MADRID (Reuters) - Spain's Prime Minister Mariano Rajoy said on Tuesday his government would prolong a program of benefit payments to the long-term jobless, even as it pushes through multi-billion euro spending cuts to avoid resorting to a sovereign bailout.
Rajoy said his conservative government would continue to make the six payments of 400 euros a month to citizens whose eligibility for standard two-year unemployment benefit has run out, a policy that had been due to end this week.
"We're going to extend it, we're going to try to make it work better than it has been working while it's been in place, because the fundamental objective is to get these people back into the workplace," Rajoy told reporters after he met with King Juan Carlos on his summer break.

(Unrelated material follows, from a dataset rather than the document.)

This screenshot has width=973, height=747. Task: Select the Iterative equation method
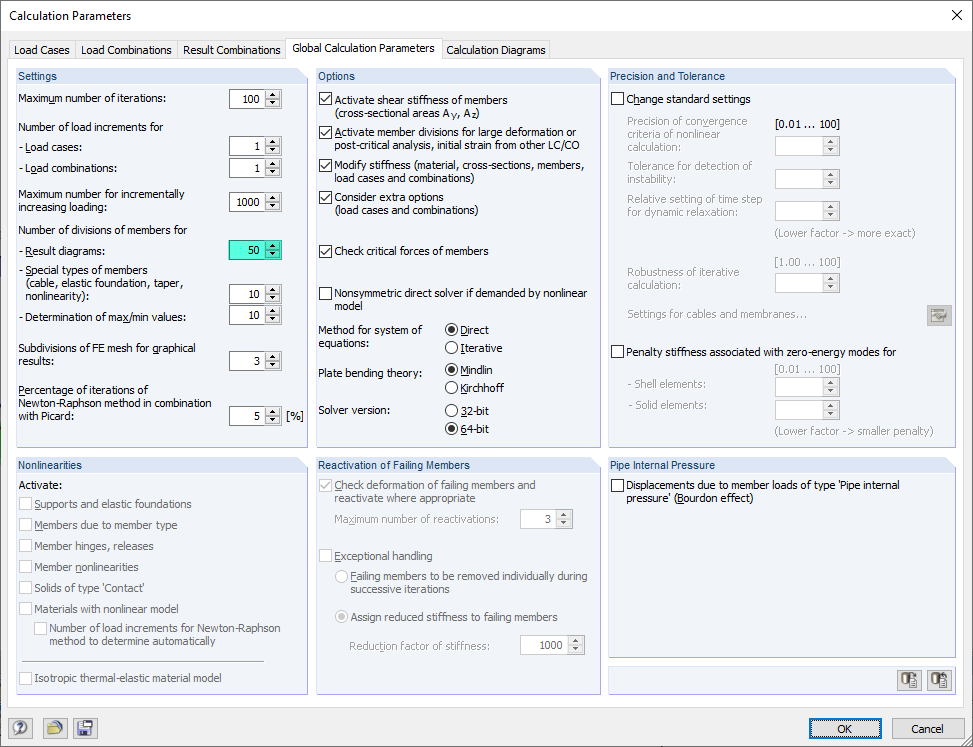pyautogui.click(x=451, y=348)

He is expected to add more stringent conditions to the aid, which is currently contingent on people actively seeking work.
The cost of extending the plan was already included in the budget for the current fiscal year.
Unemployment in Spain is the highest in at least 30 years, with almost one in four of the population out of work.
Nearly a quarter of a million people currently claim the 400-euro-a-month payment and almost three quarters of a million could be eligible for it by the end of this year as their normal unemployment benefits run out.
El Mundo newspaper recently reported the government had allocated 525 million euros in the 2012 budget to cover the cost of the program.
The collapse of a property boom five years ago has plunged the euro zone's fourth-largest economy into recession and the unfolding debt crisis has pushed its borrowing costs to the highest since the launch of the euro in 1999.
Rajoy, whose People's Party came to power in November 2011, has already sought a 100-billion-euro bailout for the Spanish banking system, details of which are due to agreed in September. In mid-July, he also unveiled a new round of cuts intended to trim 65 billion euros from the public deficit by 2014 and help Spain avoid seeking the kind of full-scale bailout that Greece, Ireland and Portugal have taken in the last two years.
Spain must cut its public deficit of 8.9 percent of gross domestic product last year to 6.3 percent in 2012, 4.5 percent in 2013 and 2.8 percent in 2014.
Rajoy reiterated that he would wait for the European Central Bank to detail its plans before taking a decision on seeking further help from the European Union to ease his country's high funding costs.
Rajoy was asked by a reporter whether he and the king had discussed the possibility of a second bailout, after the European aid for Spain's banks.
"Until we know what decision the ECB has taken on this matter, we aren't going to take one either," he said.
The yield on the benchmark 10-year Spanish government bond has traded above 7 percent in recent weeks, a level Rajoy himself has said is unsustainable. $1 = 0.8096 euros)
(Reporting By Fiona Ortiz, writing by Sarah Morris and Clare Kane; Editing by Catherine Evans)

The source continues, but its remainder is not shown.